→ **About this task**
Line by line, return the data exactly as shown.

Pixel coordinate grounding data
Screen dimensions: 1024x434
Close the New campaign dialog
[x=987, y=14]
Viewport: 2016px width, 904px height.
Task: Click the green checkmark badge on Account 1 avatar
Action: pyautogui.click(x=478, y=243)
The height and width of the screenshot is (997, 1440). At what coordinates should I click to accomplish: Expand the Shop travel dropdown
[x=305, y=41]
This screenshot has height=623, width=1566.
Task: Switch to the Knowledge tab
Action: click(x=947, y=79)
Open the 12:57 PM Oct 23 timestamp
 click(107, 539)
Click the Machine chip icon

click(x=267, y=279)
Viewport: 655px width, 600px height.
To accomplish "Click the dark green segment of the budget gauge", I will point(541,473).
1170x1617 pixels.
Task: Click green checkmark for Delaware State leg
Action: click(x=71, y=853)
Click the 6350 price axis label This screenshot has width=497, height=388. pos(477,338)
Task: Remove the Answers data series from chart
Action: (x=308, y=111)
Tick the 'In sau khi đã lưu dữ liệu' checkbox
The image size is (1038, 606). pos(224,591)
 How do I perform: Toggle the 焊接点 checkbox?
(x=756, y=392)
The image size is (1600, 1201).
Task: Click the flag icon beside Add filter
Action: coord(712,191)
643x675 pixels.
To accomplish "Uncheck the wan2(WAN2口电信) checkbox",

→ **Exercise response**
Screen dimensions: 1024x434
Close the New campaign dialog
[x=987, y=14]
Viewport: 2016px width, 904px height.
Task: Click the green checkmark badge on Account 1 avatar
Action: pyautogui.click(x=478, y=243)
The height and width of the screenshot is (997, 1440). At what coordinates should I click to accomplish: Expand the Shop travel dropdown
[x=305, y=41]
This screenshot has height=623, width=1566.
Task: Switch to the Knowledge tab
Action: click(x=947, y=79)
Open the 12:57 PM Oct 23 timestamp
 click(107, 539)
Click the Machine chip icon

click(x=267, y=279)
Viewport: 655px width, 600px height.
To accomplish "Click the dark green segment of the budget gauge", I will point(541,473).
1170x1617 pixels.
Task: Click green checkmark for Delaware State leg
Action: click(x=71, y=853)
Click the 6350 price axis label This screenshot has width=497, height=388. pos(477,338)
Task: Remove the Answers data series from chart
Action: (x=308, y=111)
Tick the 'In sau khi đã lưu dữ liệu' checkbox
The image size is (1038, 606). pos(224,591)
 How do I perform: Toggle the 焊接点 checkbox?
(x=756, y=392)
The image size is (1600, 1201).
Task: Click the flag icon beside Add filter
Action: coord(712,191)
643x675 pixels.
To accomplish "Uncheck the wan2(WAN2口电信) checkbox",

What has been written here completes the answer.